Reduce flakiness of density test #66239

wojtek-t · 2018-07-16T12:44:18Z

Based on this run:
https://storage.googleapis.com/kubernetes-jenkins/logs/ci-kubernetes-e2e-gce-scale-performance/179/build-log.txt
there are a couple things that went wrong:

Since failure of deleting RC shouldn't break the whole test:
https://github.com/kubernetes/kubernetes/blob/master/test/e2e/scalability/density.go#L365
[That should just cause an error, but don't break the whole test]
If one of a node failed due to some reason, we should force deletion of pods from that, to avoid deleting a namespace to take 1h and fail after that.
[It's probably enough to:

when deleting RC fails, list all pods with that selector and force deletiong of them]

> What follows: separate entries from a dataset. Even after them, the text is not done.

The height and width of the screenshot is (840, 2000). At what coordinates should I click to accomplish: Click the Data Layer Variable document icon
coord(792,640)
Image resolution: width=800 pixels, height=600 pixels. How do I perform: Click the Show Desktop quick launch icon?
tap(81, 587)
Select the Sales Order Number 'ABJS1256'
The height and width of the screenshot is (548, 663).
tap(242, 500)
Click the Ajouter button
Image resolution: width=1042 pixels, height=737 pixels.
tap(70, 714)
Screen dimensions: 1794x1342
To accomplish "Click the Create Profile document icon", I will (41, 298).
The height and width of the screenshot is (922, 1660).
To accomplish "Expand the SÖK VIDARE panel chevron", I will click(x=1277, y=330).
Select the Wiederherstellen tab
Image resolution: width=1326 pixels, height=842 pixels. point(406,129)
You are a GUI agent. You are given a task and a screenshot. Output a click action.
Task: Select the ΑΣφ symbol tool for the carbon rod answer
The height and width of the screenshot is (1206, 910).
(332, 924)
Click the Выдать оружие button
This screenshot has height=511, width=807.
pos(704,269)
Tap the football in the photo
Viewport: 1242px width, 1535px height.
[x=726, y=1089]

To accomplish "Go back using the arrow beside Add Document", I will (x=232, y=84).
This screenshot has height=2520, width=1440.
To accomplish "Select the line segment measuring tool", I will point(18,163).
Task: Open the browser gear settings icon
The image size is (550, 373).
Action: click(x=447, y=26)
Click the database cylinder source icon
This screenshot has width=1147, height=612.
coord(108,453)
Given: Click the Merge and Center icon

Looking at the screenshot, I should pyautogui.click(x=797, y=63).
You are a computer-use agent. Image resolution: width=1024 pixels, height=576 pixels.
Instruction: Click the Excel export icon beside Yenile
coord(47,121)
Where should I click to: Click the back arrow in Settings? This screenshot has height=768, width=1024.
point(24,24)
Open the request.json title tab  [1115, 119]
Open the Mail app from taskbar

Probably reduce timeout for namespace deletion.

/assign @shyamjvs

Shyam - please take a look or delegate.

shyamjvs · 2018-07-16T13:54:19Z

Yes, I definitely agree we should improve our deletions logic - it's not very robust currently. I can remember some RC deletion timeout flakes even from our smaller jobs.

Since failure of deleting RC shouldn't break the whole test:

I was suggesting such an idea (in a very rough sense) to you sometime ago if you remember - but in a more general sense, solving for all such flakes instead of doing point-by-point. My idea's roughly the following:

whenever some operation in the test (that's not super-critical) fails, we log it to some flakes.txt file and proceed without causing failures in our tests
at the end, as part of the CI job we detect if any flakes happened by looking into that file (this would be at test-infra level)
if yes (and more than some allowed threshold) we will just mark a separate 'flakes' step in the job as red (instead of making our tests red)
we can later process offline those flakes and try to fix those

Pros of that approach:

we can clearly separate flakes from genuine test failures (so it'll avoid giving wrong signal to community about scalability tests)
tests can continue to run until end and give some useful info instead of failing in between
it will allow us to capture flakes systematically - helping plan/prioritize their fixes

Cons of that approach:

Sometimes genuine scalability issues may be hidden as 'flakes'. While this can happen, my feeling is we should be able to spot that from the flakes.txt file just as we currently do from build-log. Also, we can limit the flakes threshold to a very low value (for e.g <5) to avoid masking serious issues

Wdyt?

shyamjvs · 2018-07-16T13:57:12Z

cc @mborsz (who's currently looking into addressing our test flakiness)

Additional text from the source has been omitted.